▸ EXTRACTED MATERIAL:
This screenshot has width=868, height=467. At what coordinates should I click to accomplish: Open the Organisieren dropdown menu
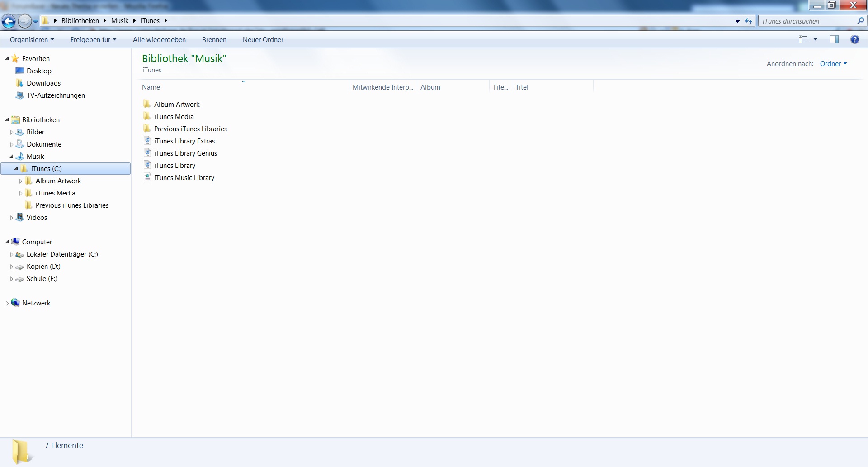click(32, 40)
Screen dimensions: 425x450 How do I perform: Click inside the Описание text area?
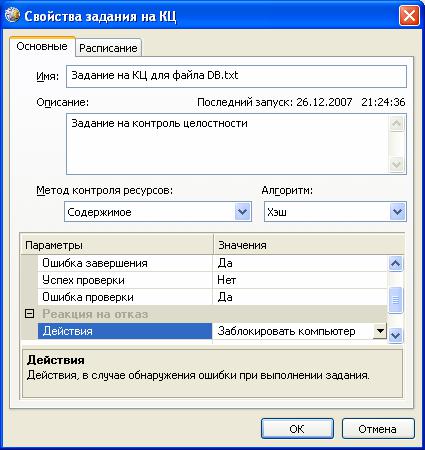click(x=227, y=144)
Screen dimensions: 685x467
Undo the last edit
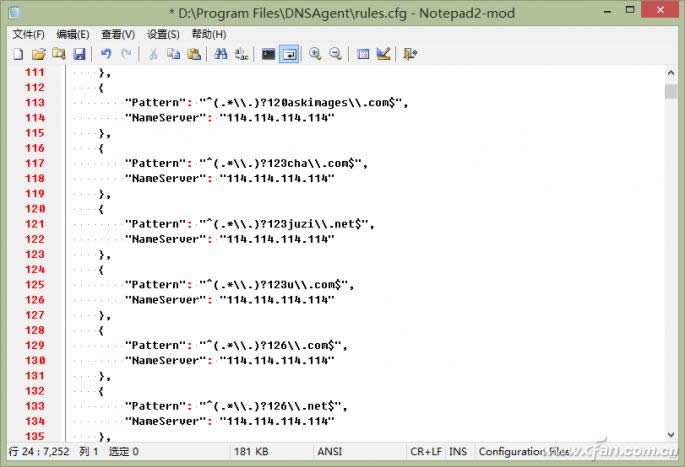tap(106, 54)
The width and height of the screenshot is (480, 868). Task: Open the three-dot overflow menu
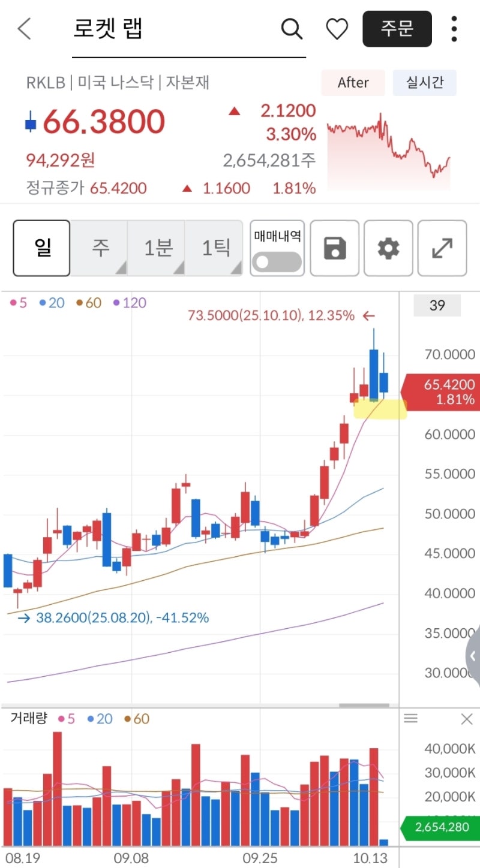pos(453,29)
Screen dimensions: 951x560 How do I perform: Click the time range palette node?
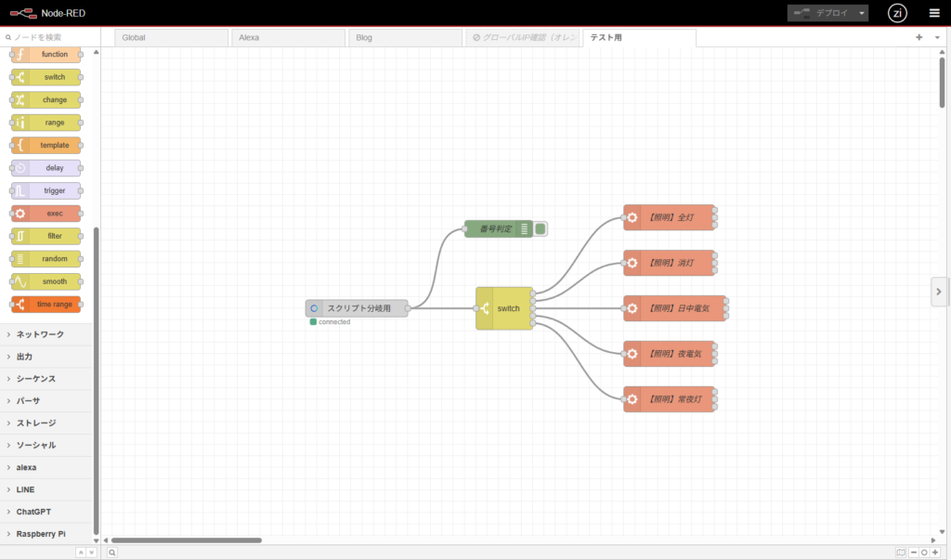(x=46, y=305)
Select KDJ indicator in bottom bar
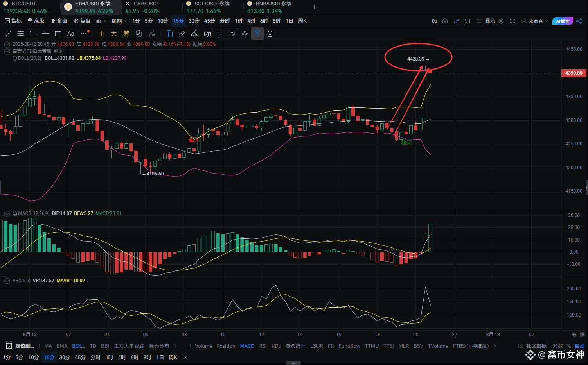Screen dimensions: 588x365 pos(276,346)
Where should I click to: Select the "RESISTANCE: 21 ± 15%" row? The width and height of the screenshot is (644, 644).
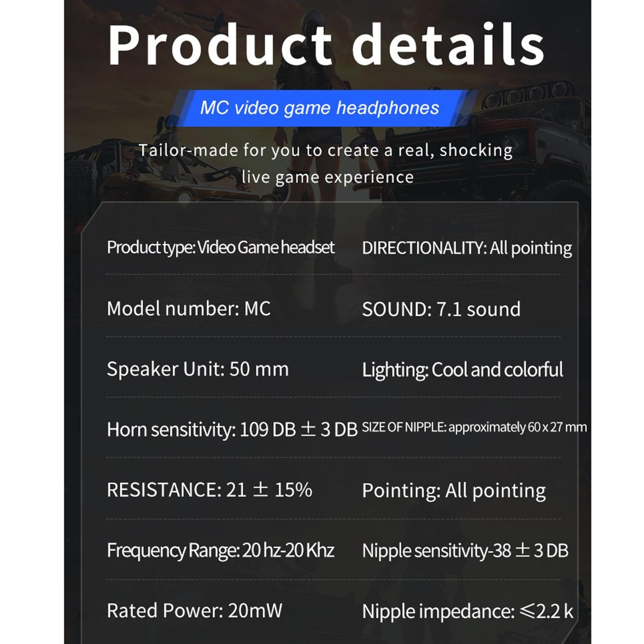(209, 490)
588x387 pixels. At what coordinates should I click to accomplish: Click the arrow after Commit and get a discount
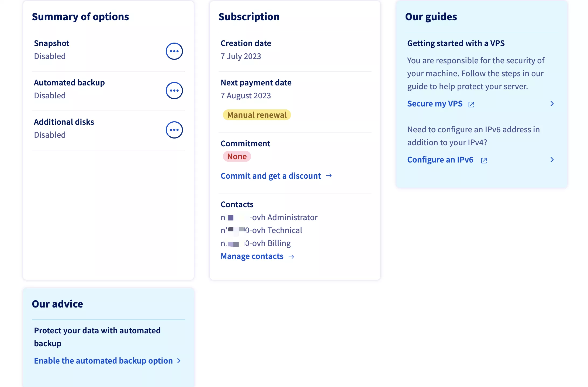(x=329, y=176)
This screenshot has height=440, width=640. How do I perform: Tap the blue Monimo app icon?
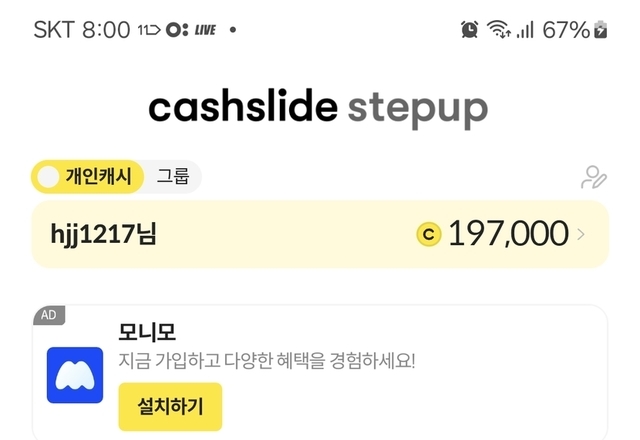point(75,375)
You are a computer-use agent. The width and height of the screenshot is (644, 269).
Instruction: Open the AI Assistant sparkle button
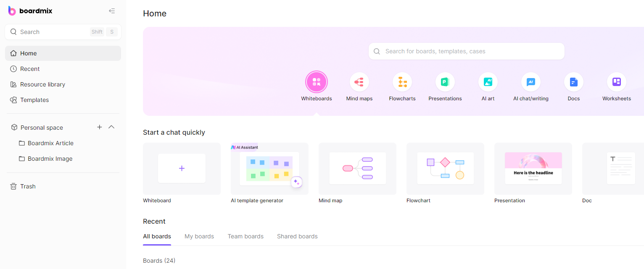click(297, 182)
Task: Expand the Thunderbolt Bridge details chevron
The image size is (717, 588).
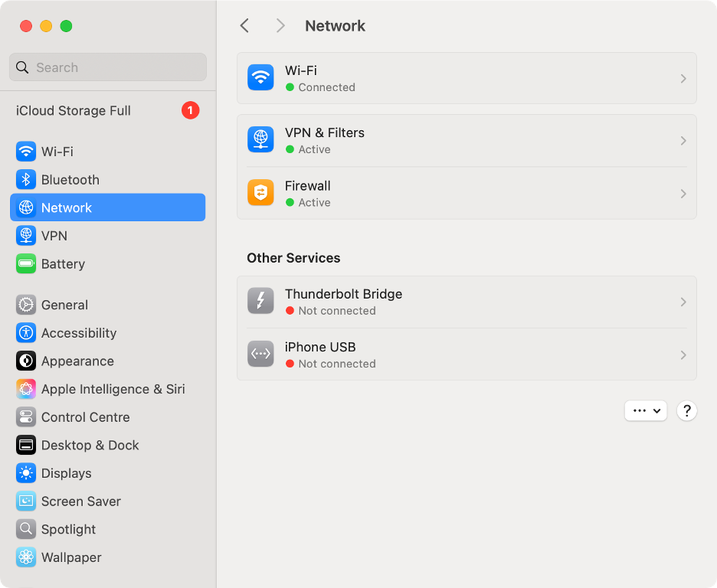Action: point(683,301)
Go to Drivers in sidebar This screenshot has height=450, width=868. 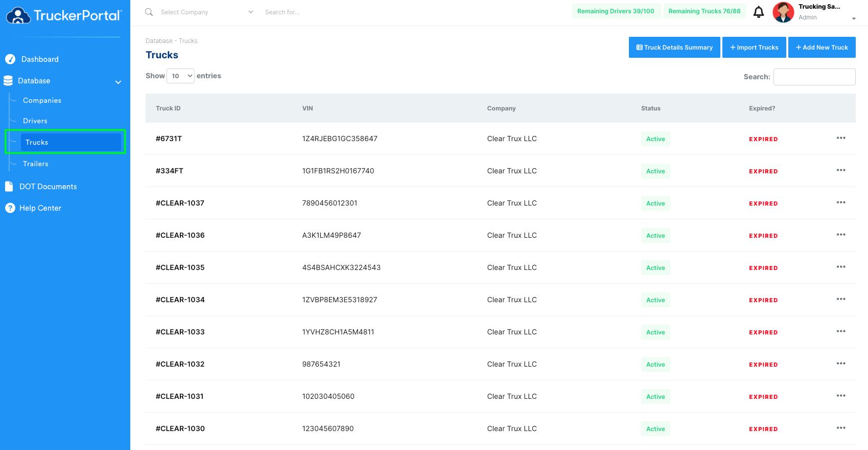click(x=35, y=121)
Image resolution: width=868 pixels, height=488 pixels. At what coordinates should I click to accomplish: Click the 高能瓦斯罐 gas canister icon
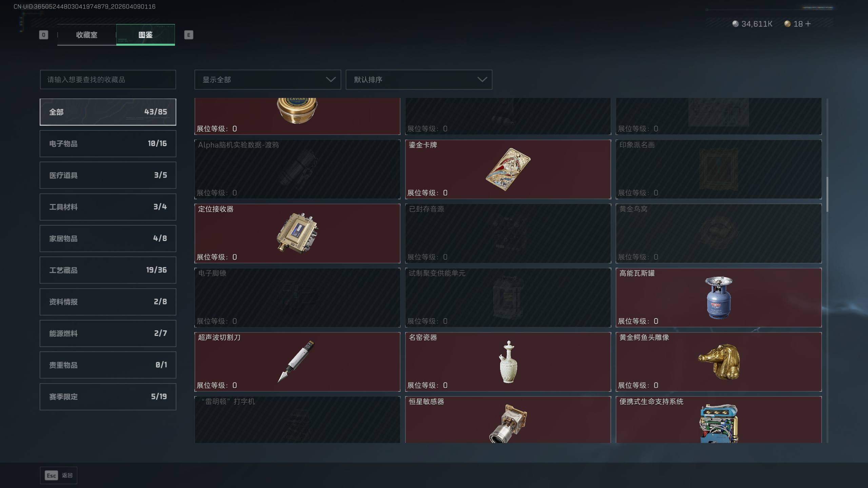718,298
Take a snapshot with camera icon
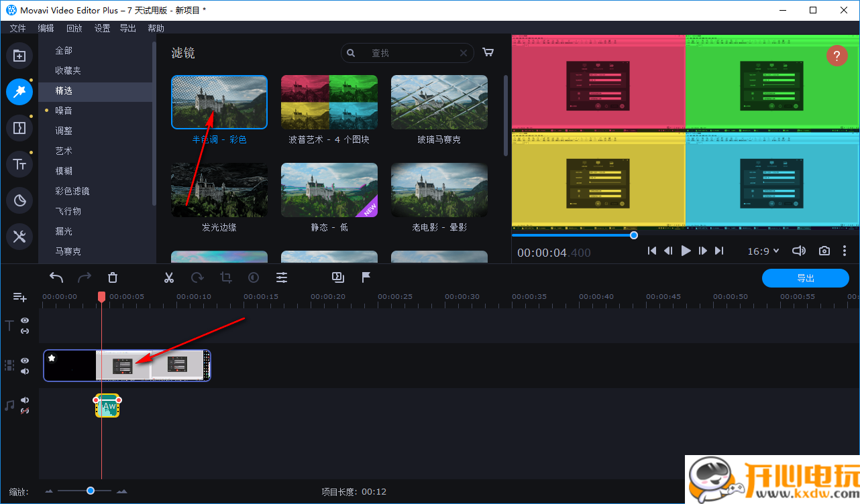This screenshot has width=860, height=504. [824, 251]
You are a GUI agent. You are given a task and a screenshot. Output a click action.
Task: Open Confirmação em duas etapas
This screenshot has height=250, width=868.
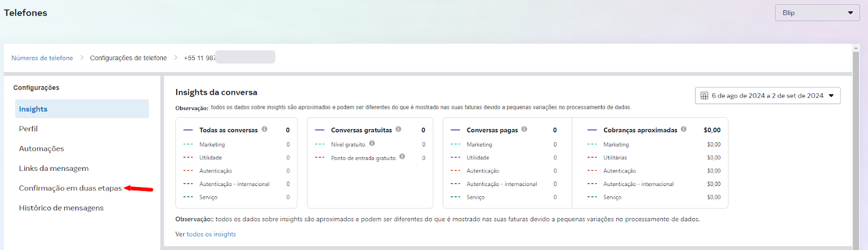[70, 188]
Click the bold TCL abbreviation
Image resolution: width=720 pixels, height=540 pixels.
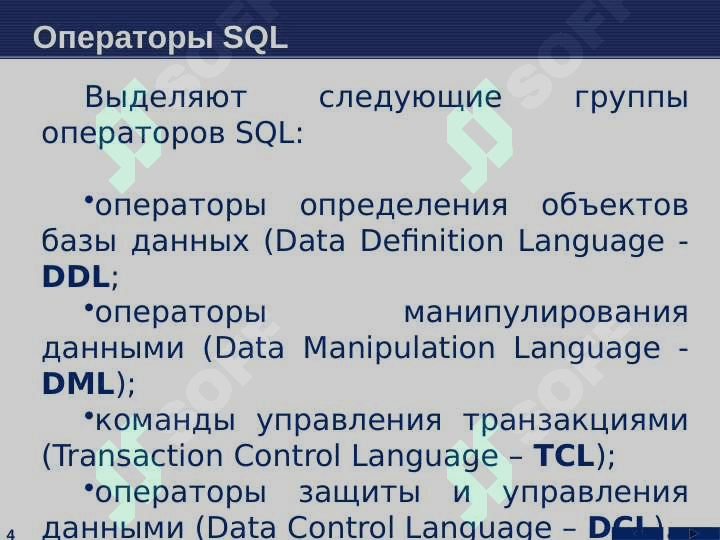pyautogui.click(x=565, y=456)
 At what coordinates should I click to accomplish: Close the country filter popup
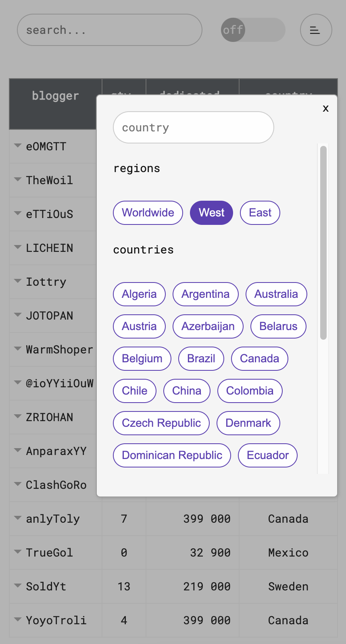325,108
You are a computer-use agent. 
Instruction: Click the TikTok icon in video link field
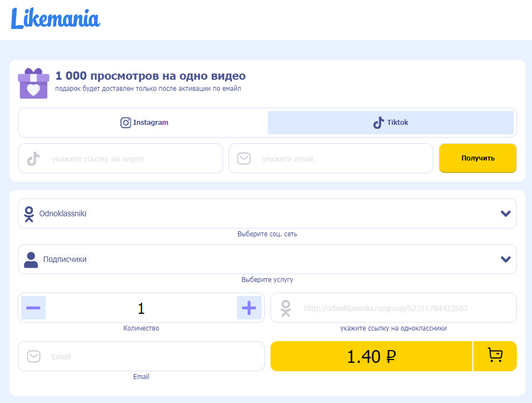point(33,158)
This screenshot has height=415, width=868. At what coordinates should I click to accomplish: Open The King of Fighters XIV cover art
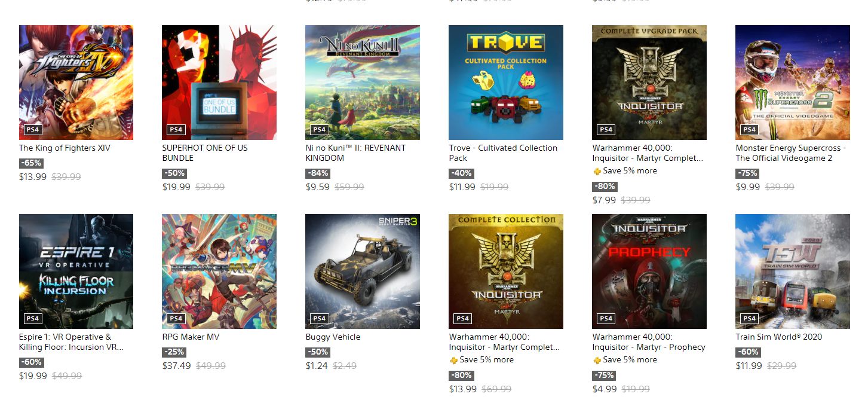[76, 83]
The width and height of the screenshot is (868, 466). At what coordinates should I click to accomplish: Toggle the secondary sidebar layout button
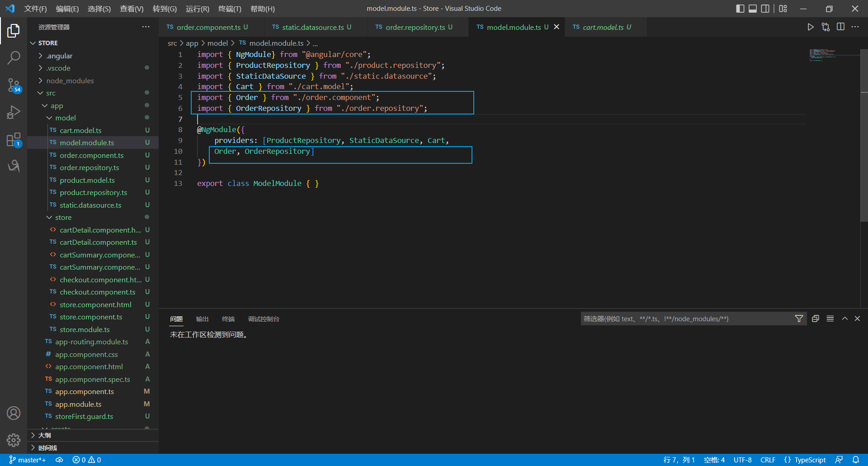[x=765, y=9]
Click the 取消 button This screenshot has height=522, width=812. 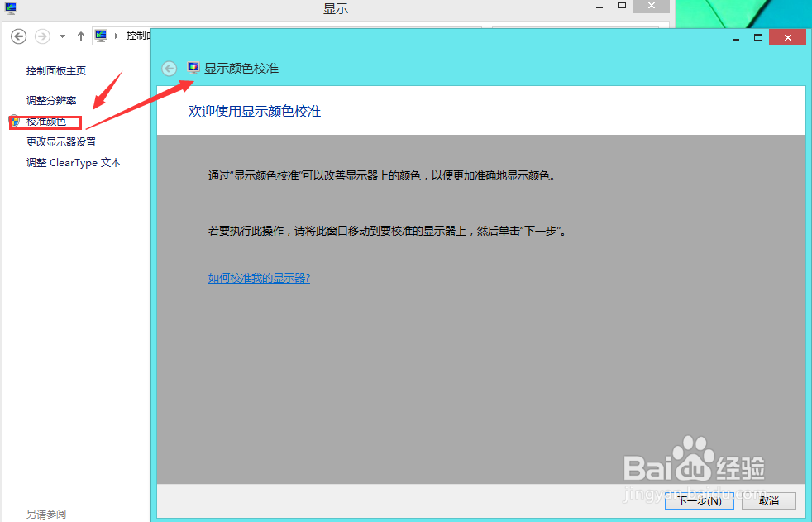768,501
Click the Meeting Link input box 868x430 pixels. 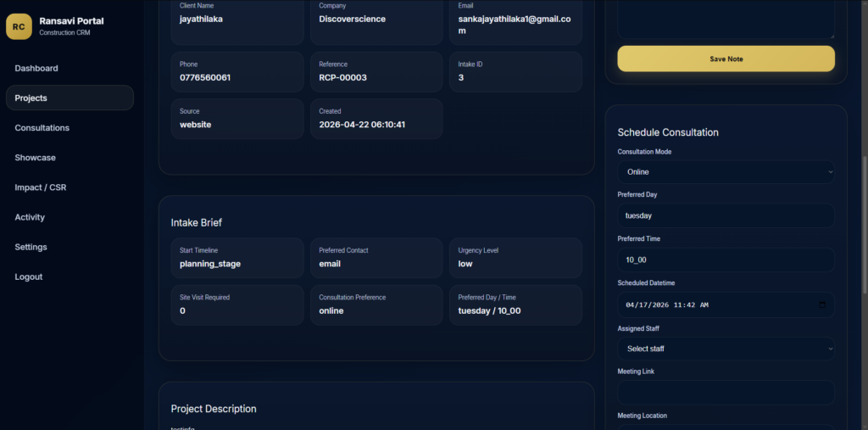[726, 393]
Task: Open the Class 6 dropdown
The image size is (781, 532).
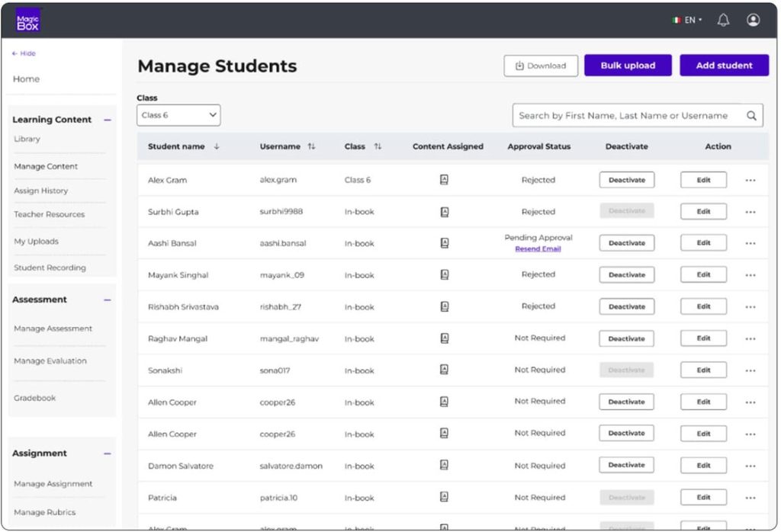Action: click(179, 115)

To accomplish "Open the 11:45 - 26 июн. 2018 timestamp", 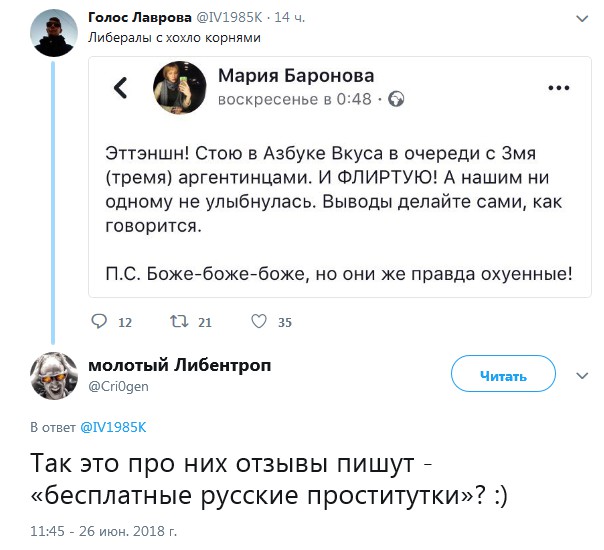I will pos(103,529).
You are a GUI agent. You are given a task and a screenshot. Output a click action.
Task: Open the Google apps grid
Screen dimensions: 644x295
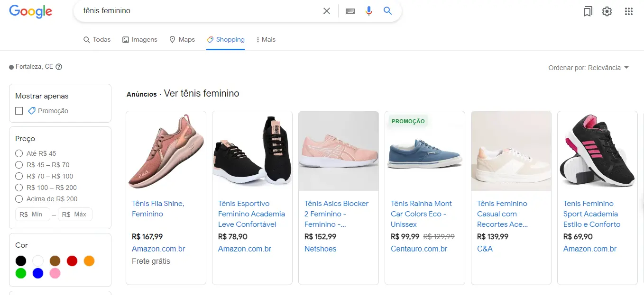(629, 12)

▸ TASK GOAL: Wherever the word "agent" shows up in the material, copy the line it is on.

▸ TASK OUTPUT:
You are a computer-use agent. The width and height of the screenshot is (644, 269).
You are a GUI agent. You are given a task and a screenshot. Output a click action.
You are a computer-use agent. 
You are a GUI agent. You are given a task and a screenshot. Output a click action.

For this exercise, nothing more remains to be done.